Great. Now, we need to add that year-to-year or plot-to-plot variability.

make_plots <- function(sites_df,
                       n_plots_per_site = 10,
                       plot_temp_sd = 1,
                       temp_effect = 1,
                       recruitment_effect = 1,
                       sd_plot = 3,
                       seed = NULL){
  
  if(!is.null(seed)) set.seed(seed)
  
  sites_df %>%
    rowwise() %>%
    mutate(
      plot_temp_dev_actual = list(rnorm(n_plots_per_site,
                                        0, plot_temp_sd))) %>%
    unnest(plot_temp_dev_actual) %>%
    mutate(
      plot_temp = site_temp + plot_temp_dev_actual,
      snails = rnorm(n(),
                     temp_effect*plot_temp +
                       recruitment_effect*site_recruitment,
                     sd_plot)) %>%
    ungroup() %>%
    group_by(site) %>%
    mutate(year = 1:n(),
           site_mean_temp = mean(plot_temp),
           plot_temp_dev = plot_temp - site_mean_temp,
           site_mean_snail = mean(snails),
           site_snail_dev = snails - mean(snails),
           delta_snails = snails - lag(snails),
           delta_temp = plot_temp - lag(plot_temp)) %>%
    ungroup()
  
}

To analyze our data, we will compare several different fit models.

analyze_plots <- function(plot_df){
  
  # plot_df <- plots_df$plots[[3]] 
  
  m <-  tribble(
    ~model_type, ~fit,
    "Naieve", lm(snails ~ plot_temp, data = plot_df),
    "RE", lmer(snails ~ plot_temp + (1|site), data = plot_df),
    "FE", lm(snails ~ plot_temp + site, data = plot_df),
    "Group Mean Covariate", lmer(snails ~ plot_temp + site_mean_temp + (1|site), data = plot_df),
    "Group Mean Centered", lmer(snails ~ plot_temp_dev + site_mean_temp + (1|site), data = plot_df),
    "Panel", lm(delta_snails ~ delta_temp,data = plot_df)
    
  ) %>%
    mutate(coefs = map(fit, tidy),
           temp_effect = map(coefs, get_temp_coef),
           model_type = fct_inorder(model_type))
  
  m
}

get_temp_coef <- function(a_tidy_frame){
  a_tidy_frame %>%
    filter(term %in% c("plot_temp", "plot_temp_dev", "delta_temp")) %>%
    select(estimate, std.error)
}

Simulations and Results

Let’s begin by setting up 100 replicate simulations.

set.seed(31415)
n_sims <- 100

envt <- tibble(
  sims = 1:n_sims
) %>%
  mutate(sites = map(sims, ~make_environment())) 

Just for a sanity check, here’s the relationship between temperature and recruitment at the site level across all simulations.

ggplot(envt %>%
         unnest(sites),
       aes(x = site_temp, y = site_recruitment, group = sims)) +
  geom_point(alpha = 0.4, color = 'grey') +
  stat_smooth(method = "lm", size = 0.5, alpha = 0.5,
              fill = NA, color = "black")
## `geom_smooth()` using formula 'y ~ x'

Great!

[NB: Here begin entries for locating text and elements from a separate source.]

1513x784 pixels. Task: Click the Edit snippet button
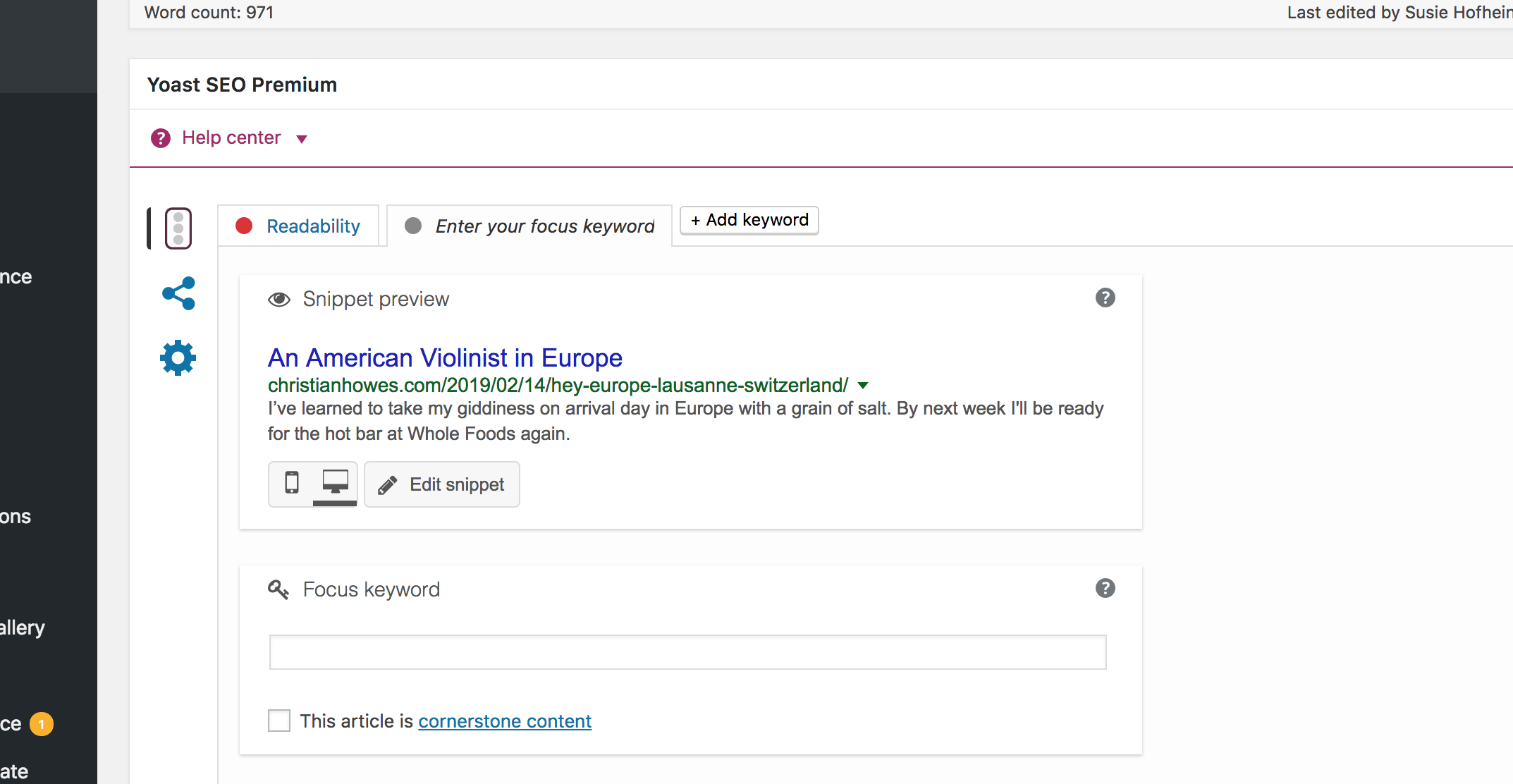point(442,484)
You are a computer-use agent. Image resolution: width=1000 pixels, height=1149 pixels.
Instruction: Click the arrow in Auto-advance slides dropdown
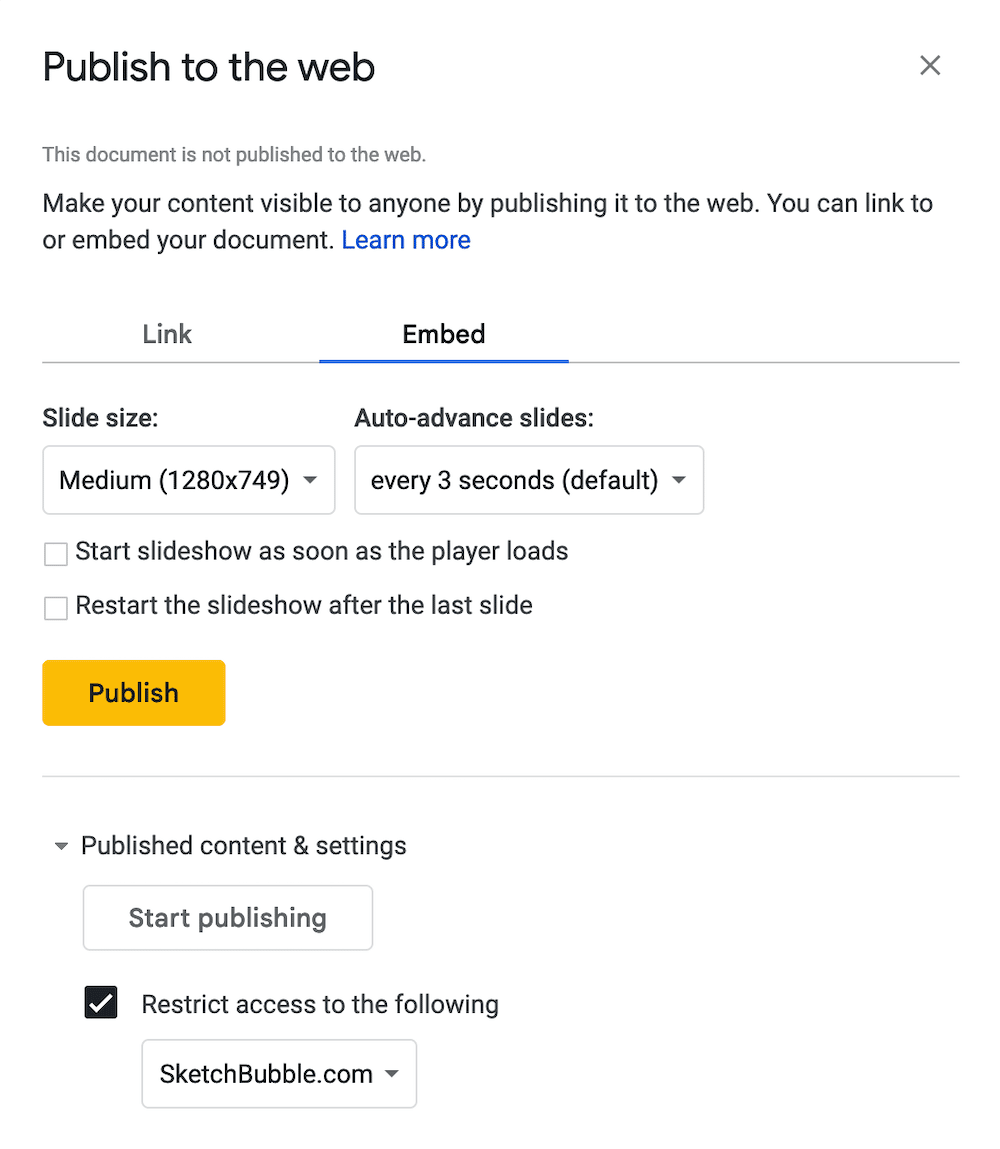[679, 481]
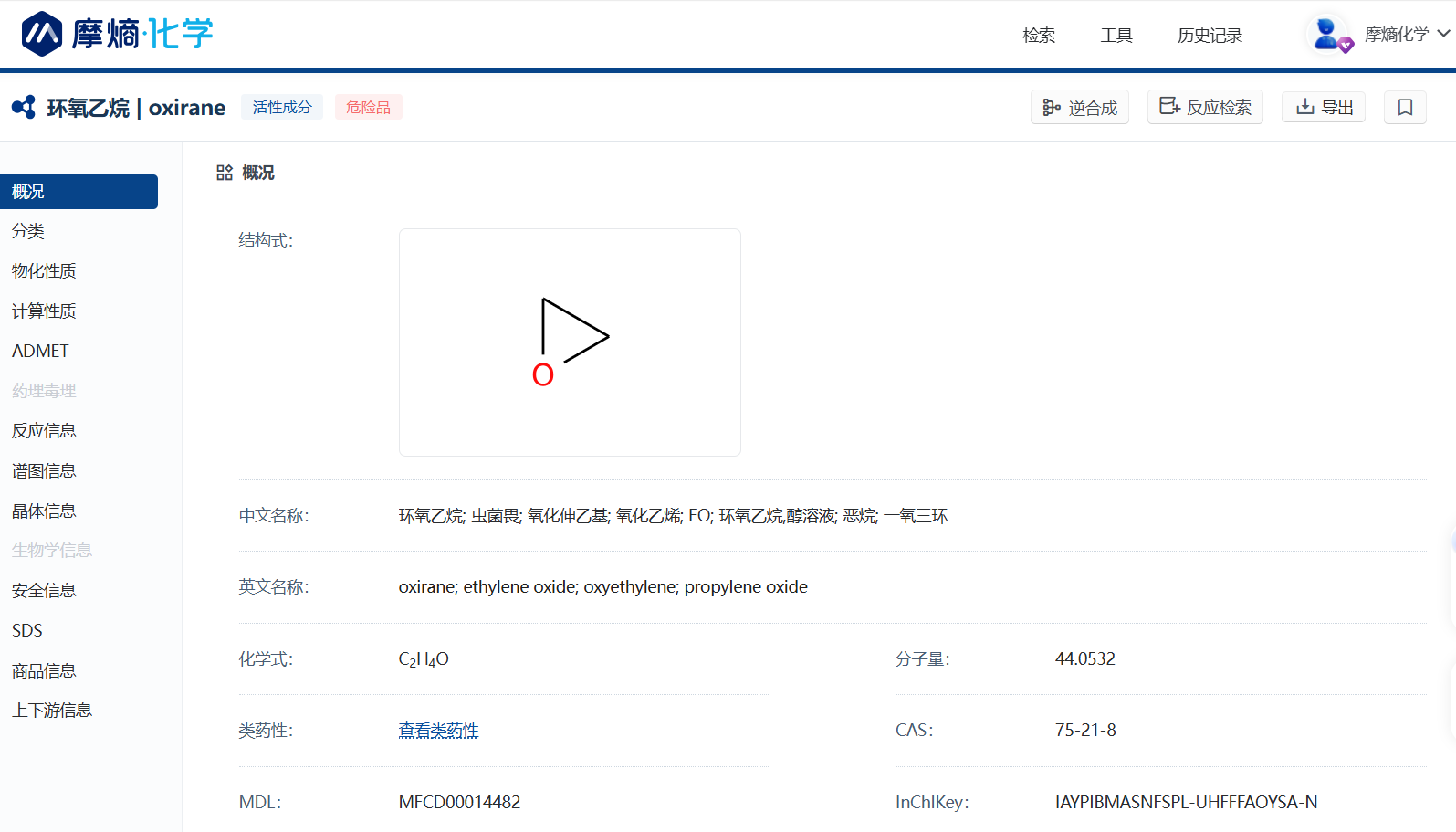Click the 活性成分 tag
Image resolution: width=1456 pixels, height=832 pixels.
coord(282,108)
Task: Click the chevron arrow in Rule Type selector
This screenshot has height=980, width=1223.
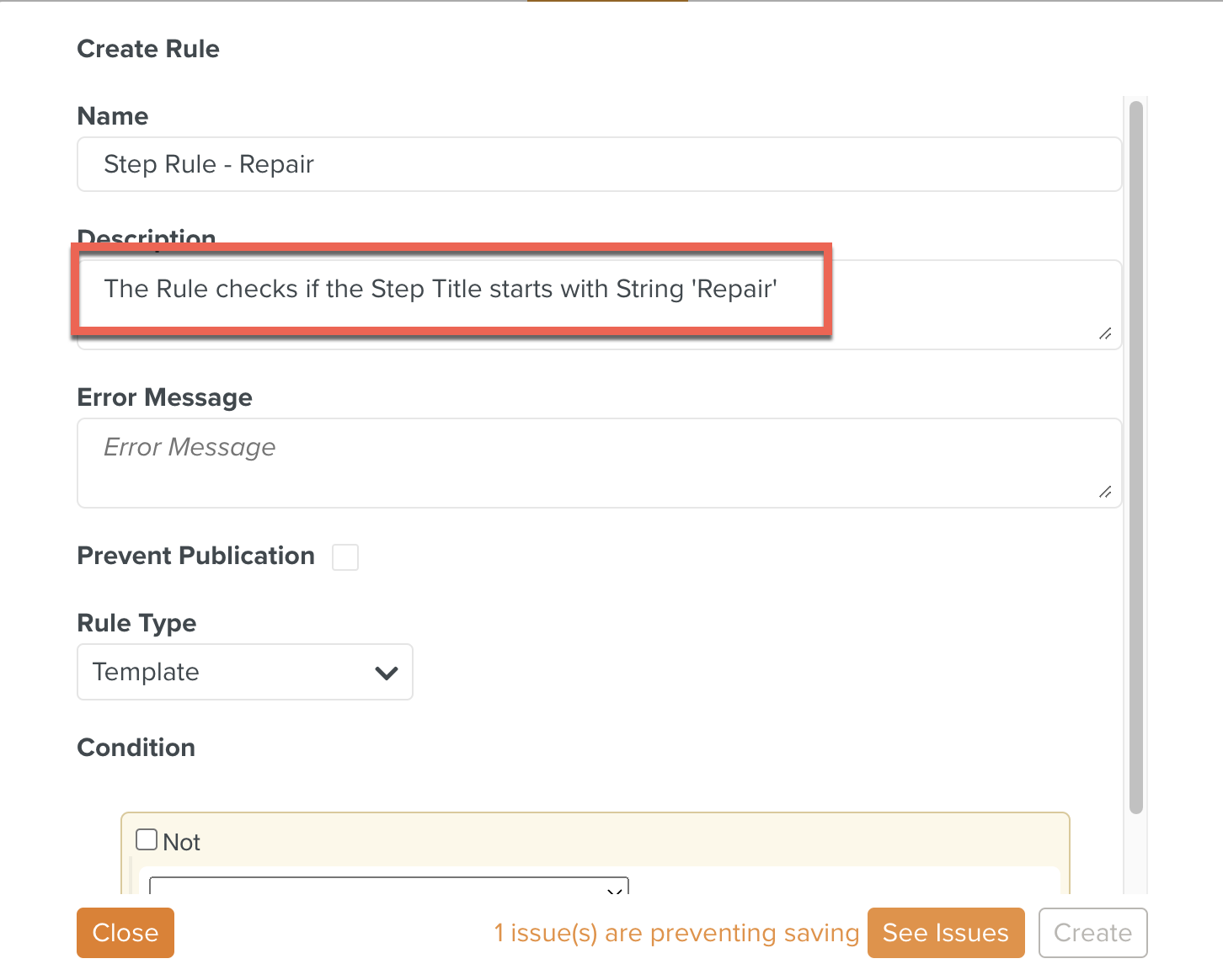Action: (x=386, y=673)

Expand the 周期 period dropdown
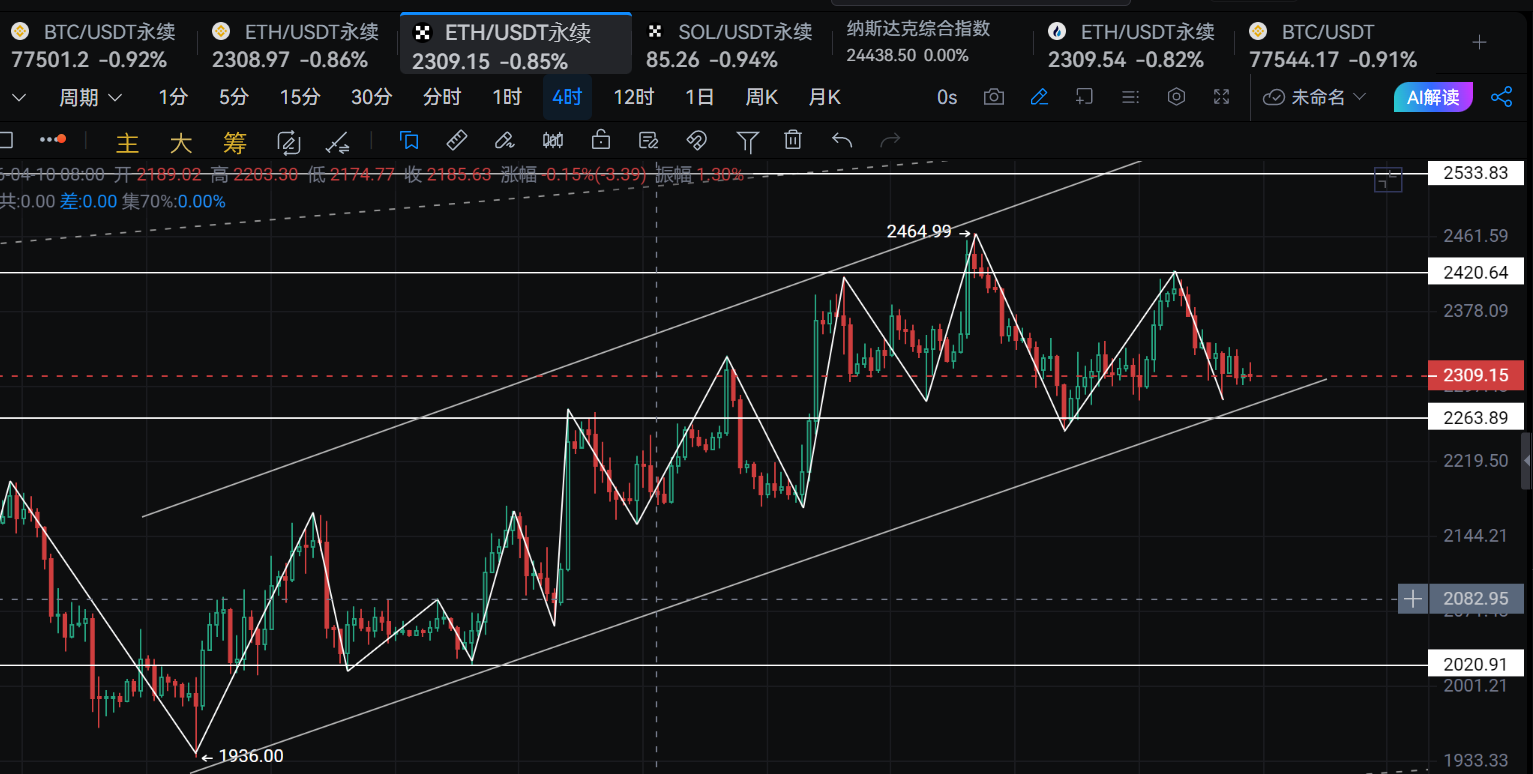(90, 97)
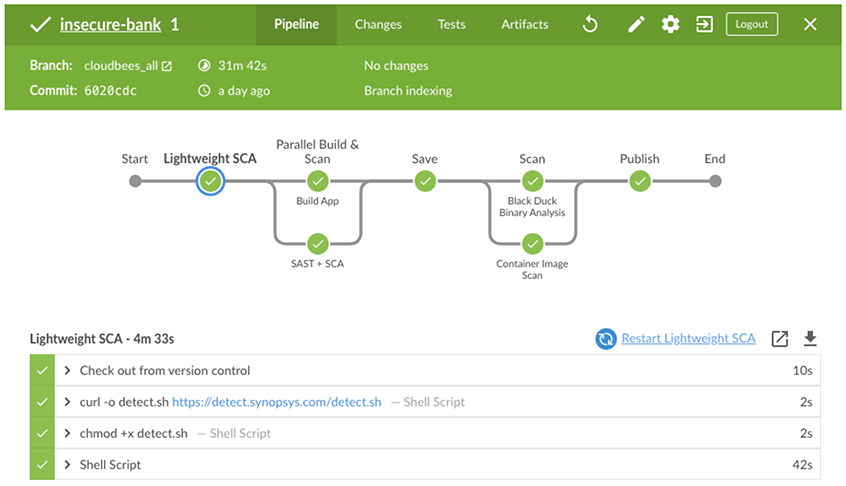Screen dimensions: 846x486
Task: Expand the chmod +x detect.sh step
Action: tap(68, 433)
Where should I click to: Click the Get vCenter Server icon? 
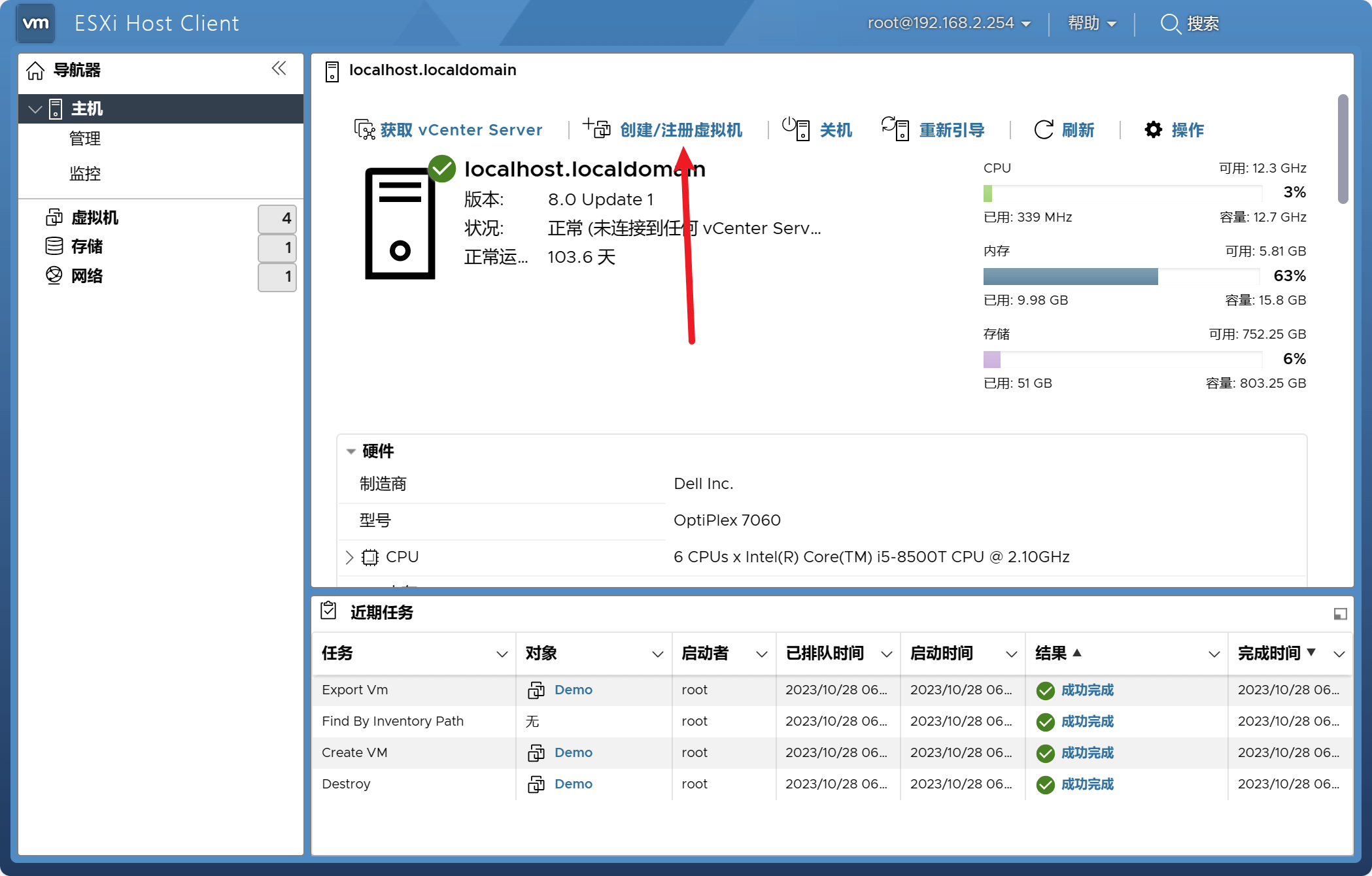pos(364,129)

Now, let’s setup our sampling over time.

plots_df <- envt %>%
  mutate(site_year = map(sites, make_plots))

And, again, a sanity check…

ggplot(plots_df %>%
         unnest(site_year),
       aes(x = plot_temp, y = snails, color = site)) +
  geom_point(alpha = 0.5)

So we can see that in this setup, the snail-temperature relationship is positive. But, how positive is it? What would our coefficients show?

Let’s fit models to each set of data

analysis_df <- plots_df %>%
  mutate(analysis = map(site_year, analyze_plots)) %>%
  unnest(analysis)

And now let’s look at the distribution of coefficients that would describe the relationship between temperature and snails from each mode.

analysis_df %>%
  unnest(temp_effect) %>%
  ggplot(aes(y = fct_rev(model_type), x = estimate)) +
  ggridges::stat_density_ridges() +
  labs(y="")
## Picking joint bandwidth of 0.0998

Eyeballing it, we can see of course the naive model is too low. How bad is the bias for the RE model?

analysis_df %>%
  unnest(temp_effect) %>%
  group_by(model_type) %>%
  summarize(mean_estimate = mean(estimate),
            sd_estimate = sd(estimate))
## # A tibble: 6 × 3
##   model_type           mean_estimate sd_estimate
##   <fct>                        <dbl>       <dbl>
## 1 Naieve                       0.230       0.160
## 2 RE                           0.297       0.201
## 3 FE                           0.989       0.326
## 4 Group Mean Covariate         0.989       0.326
## 5 Group Mean Centered          0.989       0.326
## 6 Panel                        0.966       0.389

The downward bias produced by poor model choice is clear.